Task prompt >> Retype exactly the span of lines below from the one with "Given: Toggle the Following status button" through the one with "Image resolution: width=740". Do not include pictures.
Segment Start: Entries provided
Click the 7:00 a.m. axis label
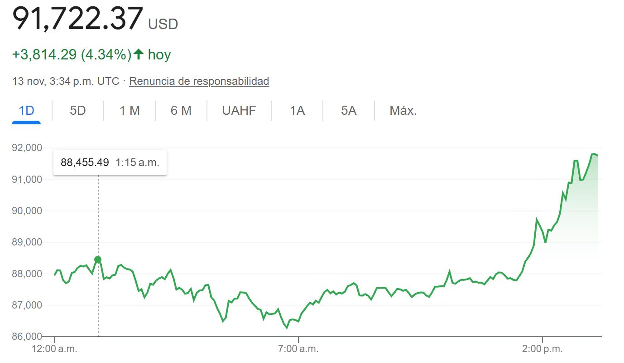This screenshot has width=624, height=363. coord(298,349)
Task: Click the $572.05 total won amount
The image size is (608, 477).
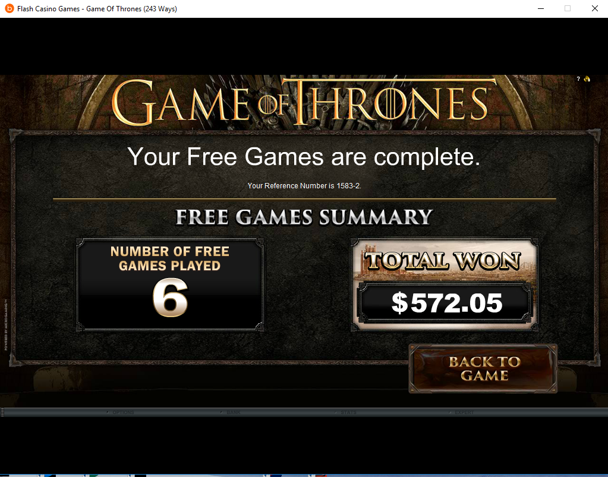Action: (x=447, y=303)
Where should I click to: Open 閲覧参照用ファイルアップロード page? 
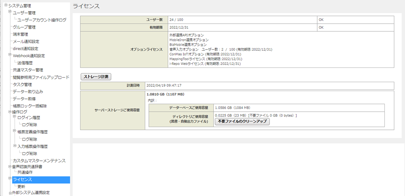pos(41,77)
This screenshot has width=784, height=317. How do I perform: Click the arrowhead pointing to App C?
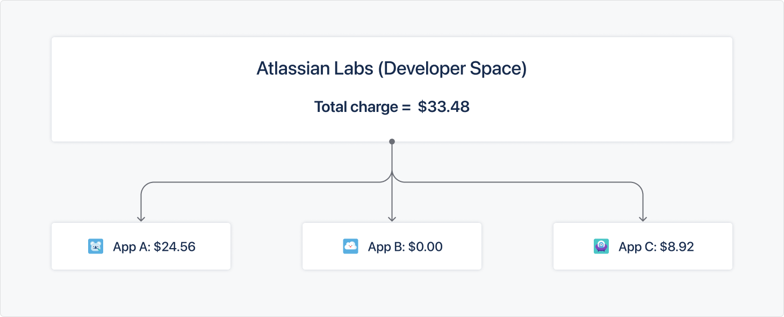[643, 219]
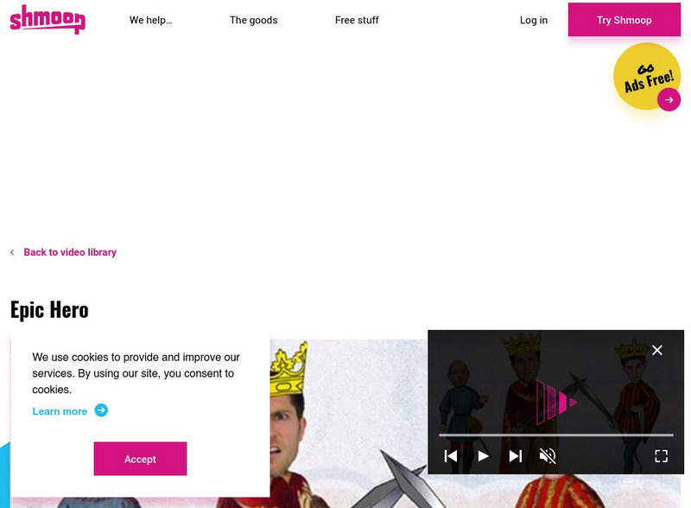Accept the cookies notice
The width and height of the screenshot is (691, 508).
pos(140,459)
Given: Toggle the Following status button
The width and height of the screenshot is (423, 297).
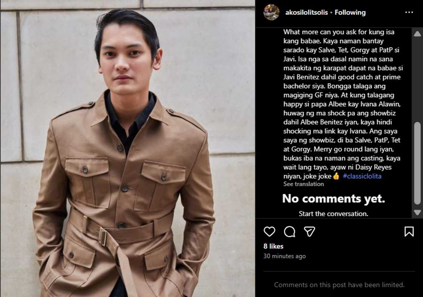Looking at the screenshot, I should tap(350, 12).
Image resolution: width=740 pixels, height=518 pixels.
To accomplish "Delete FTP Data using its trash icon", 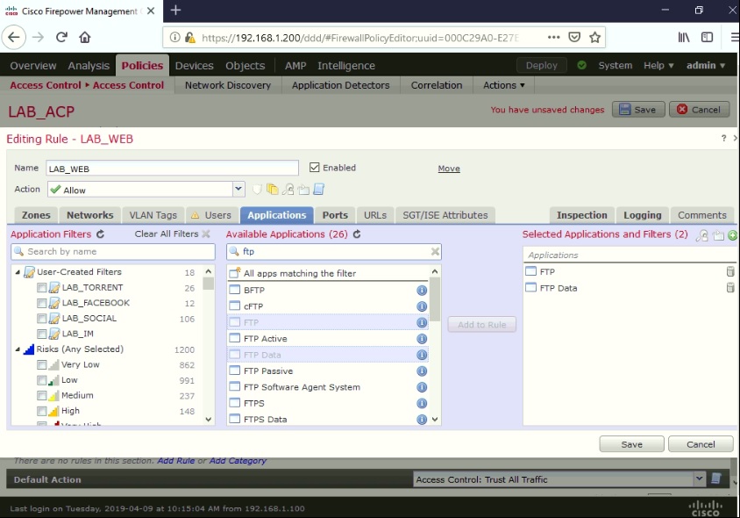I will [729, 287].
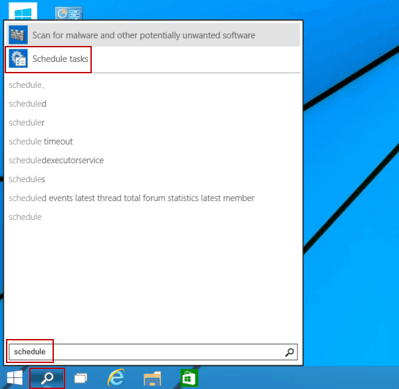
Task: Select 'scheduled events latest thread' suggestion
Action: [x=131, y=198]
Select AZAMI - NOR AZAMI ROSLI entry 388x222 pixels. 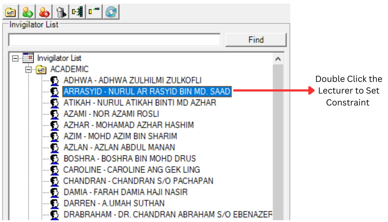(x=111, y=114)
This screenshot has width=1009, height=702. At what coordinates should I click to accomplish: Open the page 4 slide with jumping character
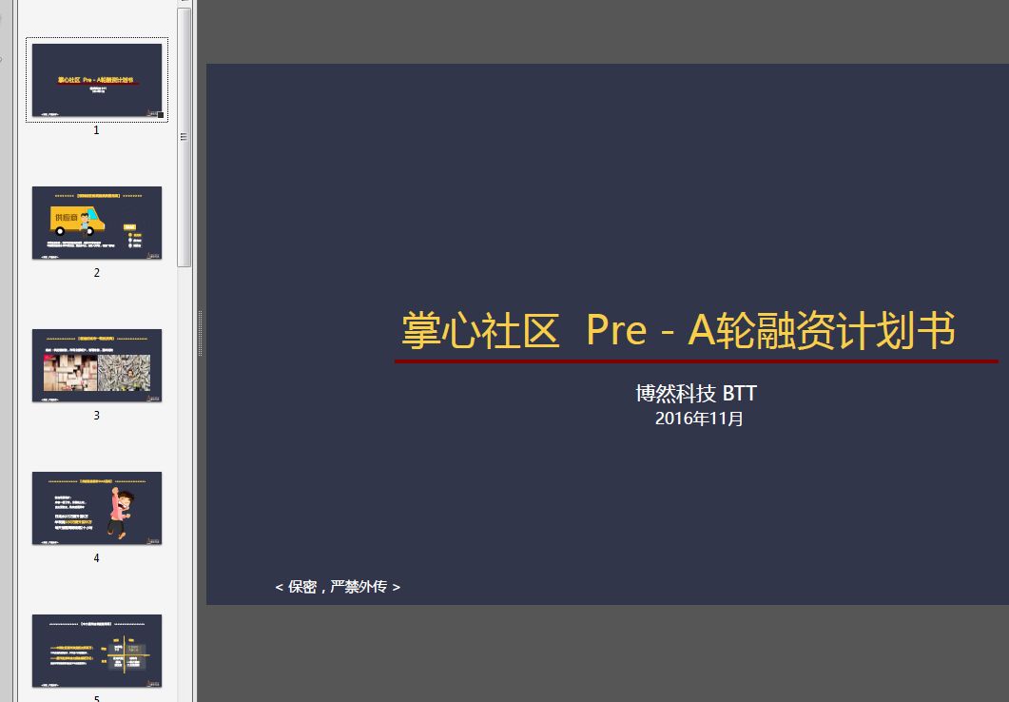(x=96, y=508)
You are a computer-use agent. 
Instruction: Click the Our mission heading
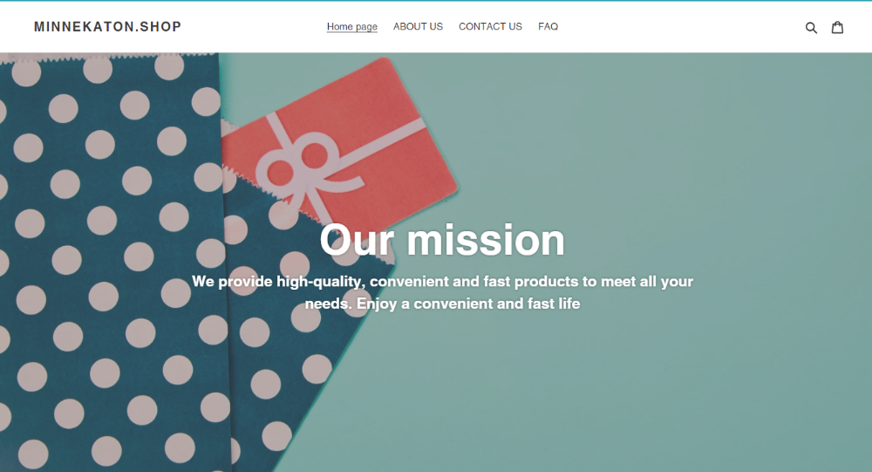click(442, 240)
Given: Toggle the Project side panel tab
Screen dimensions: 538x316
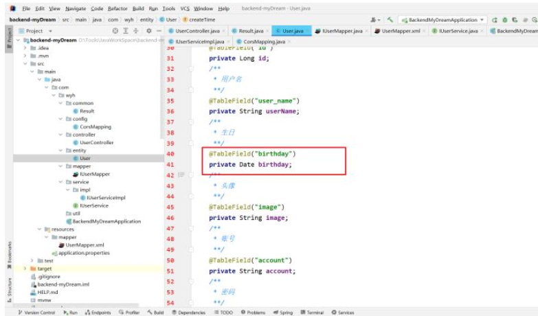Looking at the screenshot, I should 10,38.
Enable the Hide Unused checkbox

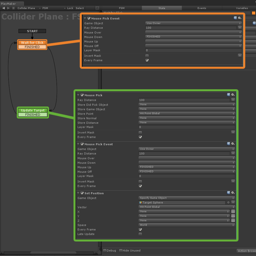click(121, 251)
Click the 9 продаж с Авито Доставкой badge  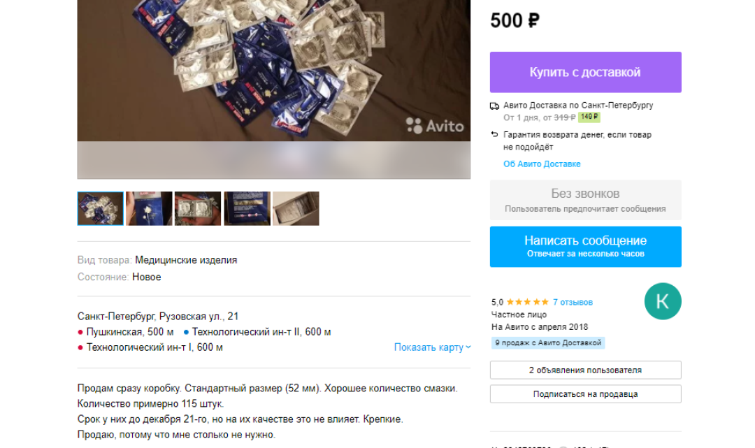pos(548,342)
Segment End: Entries provided
Response >>
Given: Toggle the Following status button
The width and height of the screenshot is (423, 297).
Looking at the screenshot, I should tap(350, 12).
Image resolution: width=740 pixels, height=518 pixels.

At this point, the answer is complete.